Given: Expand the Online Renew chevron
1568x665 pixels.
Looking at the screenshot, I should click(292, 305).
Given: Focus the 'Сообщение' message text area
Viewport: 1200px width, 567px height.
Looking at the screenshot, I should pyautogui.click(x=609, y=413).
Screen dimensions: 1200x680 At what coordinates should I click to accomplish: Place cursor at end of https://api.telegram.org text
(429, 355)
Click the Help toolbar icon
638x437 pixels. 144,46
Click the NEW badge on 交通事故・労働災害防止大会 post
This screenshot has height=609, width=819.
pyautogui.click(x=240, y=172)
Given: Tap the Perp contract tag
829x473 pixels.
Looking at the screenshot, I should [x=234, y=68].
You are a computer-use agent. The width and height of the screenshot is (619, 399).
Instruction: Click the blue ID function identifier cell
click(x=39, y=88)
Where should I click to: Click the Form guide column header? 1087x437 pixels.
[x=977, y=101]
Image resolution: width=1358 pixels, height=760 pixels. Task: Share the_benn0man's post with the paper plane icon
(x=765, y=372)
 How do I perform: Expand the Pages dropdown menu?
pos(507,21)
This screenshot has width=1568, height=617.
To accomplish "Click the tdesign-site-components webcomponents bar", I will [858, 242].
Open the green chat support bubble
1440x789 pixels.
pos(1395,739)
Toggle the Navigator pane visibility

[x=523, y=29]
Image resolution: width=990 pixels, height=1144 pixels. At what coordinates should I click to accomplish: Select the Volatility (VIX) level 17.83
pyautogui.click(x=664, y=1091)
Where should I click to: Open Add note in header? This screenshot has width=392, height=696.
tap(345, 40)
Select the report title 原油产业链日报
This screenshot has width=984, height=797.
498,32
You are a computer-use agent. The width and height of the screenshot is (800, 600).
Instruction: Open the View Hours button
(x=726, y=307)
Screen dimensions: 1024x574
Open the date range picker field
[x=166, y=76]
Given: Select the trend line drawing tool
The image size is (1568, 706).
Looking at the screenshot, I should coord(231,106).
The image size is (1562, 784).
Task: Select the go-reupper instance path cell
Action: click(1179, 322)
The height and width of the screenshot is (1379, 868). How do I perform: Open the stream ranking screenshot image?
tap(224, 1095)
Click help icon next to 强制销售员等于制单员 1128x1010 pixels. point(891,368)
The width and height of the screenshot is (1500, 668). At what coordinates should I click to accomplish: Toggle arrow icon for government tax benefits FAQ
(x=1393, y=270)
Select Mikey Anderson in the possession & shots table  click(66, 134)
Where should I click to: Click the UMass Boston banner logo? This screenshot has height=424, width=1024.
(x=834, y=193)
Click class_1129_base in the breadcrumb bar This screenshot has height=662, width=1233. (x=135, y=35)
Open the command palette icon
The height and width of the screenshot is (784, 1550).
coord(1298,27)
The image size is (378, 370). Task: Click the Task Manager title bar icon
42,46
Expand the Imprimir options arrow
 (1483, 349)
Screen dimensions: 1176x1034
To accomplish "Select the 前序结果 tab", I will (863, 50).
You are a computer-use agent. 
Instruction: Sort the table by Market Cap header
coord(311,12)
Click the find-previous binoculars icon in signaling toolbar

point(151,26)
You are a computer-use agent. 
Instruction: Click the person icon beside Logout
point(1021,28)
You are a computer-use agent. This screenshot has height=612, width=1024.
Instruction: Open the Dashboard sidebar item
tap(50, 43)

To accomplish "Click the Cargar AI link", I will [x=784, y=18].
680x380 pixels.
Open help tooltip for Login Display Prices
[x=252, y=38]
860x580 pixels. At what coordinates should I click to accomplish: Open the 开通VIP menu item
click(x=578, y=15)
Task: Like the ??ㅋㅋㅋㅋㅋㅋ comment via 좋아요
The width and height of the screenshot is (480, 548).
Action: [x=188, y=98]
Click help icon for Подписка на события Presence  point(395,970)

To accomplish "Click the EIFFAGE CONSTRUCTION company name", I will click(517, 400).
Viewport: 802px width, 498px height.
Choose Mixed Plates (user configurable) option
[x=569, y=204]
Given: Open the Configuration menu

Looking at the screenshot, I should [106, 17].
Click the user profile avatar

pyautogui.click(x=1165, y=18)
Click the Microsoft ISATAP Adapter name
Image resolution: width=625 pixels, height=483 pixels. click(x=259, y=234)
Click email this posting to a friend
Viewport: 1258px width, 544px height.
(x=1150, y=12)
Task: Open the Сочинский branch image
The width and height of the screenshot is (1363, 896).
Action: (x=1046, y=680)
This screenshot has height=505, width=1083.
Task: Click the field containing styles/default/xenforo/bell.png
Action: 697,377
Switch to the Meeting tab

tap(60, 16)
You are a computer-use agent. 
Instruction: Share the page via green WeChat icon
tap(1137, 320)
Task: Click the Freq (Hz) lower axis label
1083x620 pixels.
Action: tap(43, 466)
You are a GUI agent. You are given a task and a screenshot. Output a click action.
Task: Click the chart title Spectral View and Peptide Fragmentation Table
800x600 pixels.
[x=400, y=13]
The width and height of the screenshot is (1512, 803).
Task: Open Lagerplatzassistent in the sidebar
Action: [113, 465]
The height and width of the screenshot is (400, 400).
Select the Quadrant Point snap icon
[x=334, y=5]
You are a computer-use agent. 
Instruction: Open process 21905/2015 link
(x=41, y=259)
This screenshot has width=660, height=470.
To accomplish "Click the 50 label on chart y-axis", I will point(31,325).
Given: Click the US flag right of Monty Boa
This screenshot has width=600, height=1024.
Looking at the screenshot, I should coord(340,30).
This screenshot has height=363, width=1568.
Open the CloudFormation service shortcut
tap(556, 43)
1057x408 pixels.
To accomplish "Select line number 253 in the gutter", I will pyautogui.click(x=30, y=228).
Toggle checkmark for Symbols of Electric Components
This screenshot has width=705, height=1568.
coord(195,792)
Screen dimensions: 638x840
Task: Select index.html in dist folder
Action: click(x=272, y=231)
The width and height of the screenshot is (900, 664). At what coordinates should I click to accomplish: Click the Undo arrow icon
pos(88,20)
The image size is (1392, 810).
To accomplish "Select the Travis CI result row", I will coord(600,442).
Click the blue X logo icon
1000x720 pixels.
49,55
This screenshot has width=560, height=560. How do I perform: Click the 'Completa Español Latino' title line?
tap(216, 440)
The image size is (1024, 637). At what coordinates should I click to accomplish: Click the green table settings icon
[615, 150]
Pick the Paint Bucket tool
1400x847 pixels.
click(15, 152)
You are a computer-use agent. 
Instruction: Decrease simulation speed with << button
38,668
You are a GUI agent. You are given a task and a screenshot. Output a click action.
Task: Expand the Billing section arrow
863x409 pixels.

+--

- What is needed
Filter the listing for the word "axis" and copy every line that holds it.

- Reply
Task: Click the Freq (Hz) lower axis label
To accomplish "Click the 50 label on chart y-axis", I will point(31,325).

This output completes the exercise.